When you invest, you aren’t buying a hypothetical return with no costs. You are buying a financial product that has various fees, which are the killers of returns.

In the real world, where mutual funds charged sales loads of up to 8.5% plus annual expenses, a $10,000 investment in 1926 would have grown to less than $99,000 over three decades. 

In the real world, costs ate up half the wealth you could have achieved in theory.

Over the next 30-year period, through 1986, fund investors captured only 71% of the cumulative wealth that the S&P 500 hypothetically generated.

(None of these results account for the toll of taxes and inflation.)

And if you’re interested in the increasing number of alternative-asset-oriented funds hitting the market…

Their past returns might sound great—but only net returns, after subtracting all costs, count.

Source: WSJ

Today, as the fees on index funds and ETFs collapse to zero, Wall Street is looking for new products they can make their margins on. 

That’s why it's no surprise to see this major market shift towards offering private assets to retail investors…

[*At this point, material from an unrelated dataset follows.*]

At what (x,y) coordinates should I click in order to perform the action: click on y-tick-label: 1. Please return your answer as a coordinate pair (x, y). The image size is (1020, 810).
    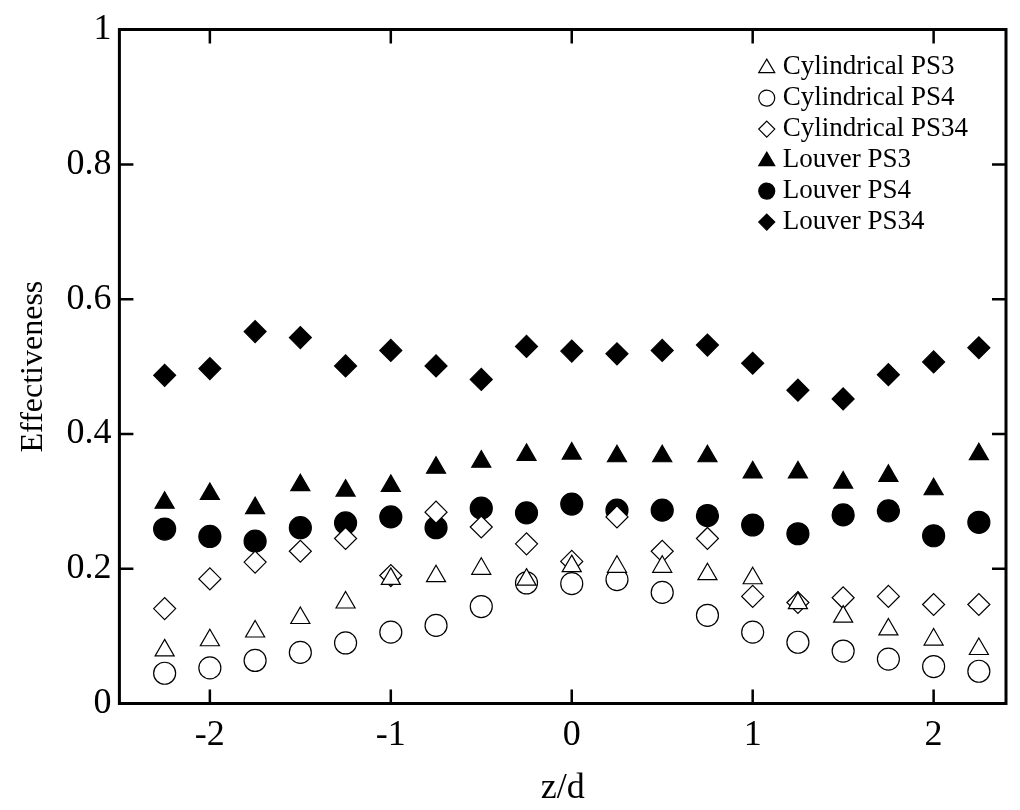
    Looking at the image, I should click on (102, 28).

And it is for this reason in which we find the opportunity to invest directly into private companies – with no management or performance fees – a compelling value proposition for retail investors searching for passive investment opportunities.

[Note: the only fee Equifund charges its investors is a $24 transaction fee, which is designed to cover the technology and compliance costs we incur per transaction.]

Final Thoughts: Don’t Hire Beta Managers if You're Looking For Alpha

For nearly 10 years, I’ve had one simple thesis about financial advice and wealth management: 

As advisors continue to struggle to justify their fees – especially in the assets under management model – they will look to provide value added services (like tax and estate planning), as well as seek to charge additional fees and commissions on private investment opportunities.

But in my opinion, the fee you pay needs to reflect the work that was performed, or the value created. 

Unfortunately, the vast majority of investment managers simply cannot outperform their benchmarks – which means there is no reason to pay them to manage investments on your behalf, if you can beat their performance by dollar-cost averaging into a low-cost index fund.

Because if they aren’t generating Alpha (for you, at least), what they are really doing is managing Beta.

However, if you’ve got the right team who understands how to create the proper structures and strategies that provide downside protection, regular cash flow, and upside potential…

And by outsourcing that complexity to an outside advisor, it frees up your time (and emotional energy) to focus on other things…

That is one of the best forms of Alpha you can buy.

Remember: the goal isn’t to “beat the market.” The goal is to live a great life.

Your life shouldn’t revolve around generating financial returns in your portfolio. Your portfolio should revolve around the life you want to live.

Yes, having more money in the bank certainly does help.

But in my experience, it is financial education that shows you the path towards freedom – not a number in your bank account.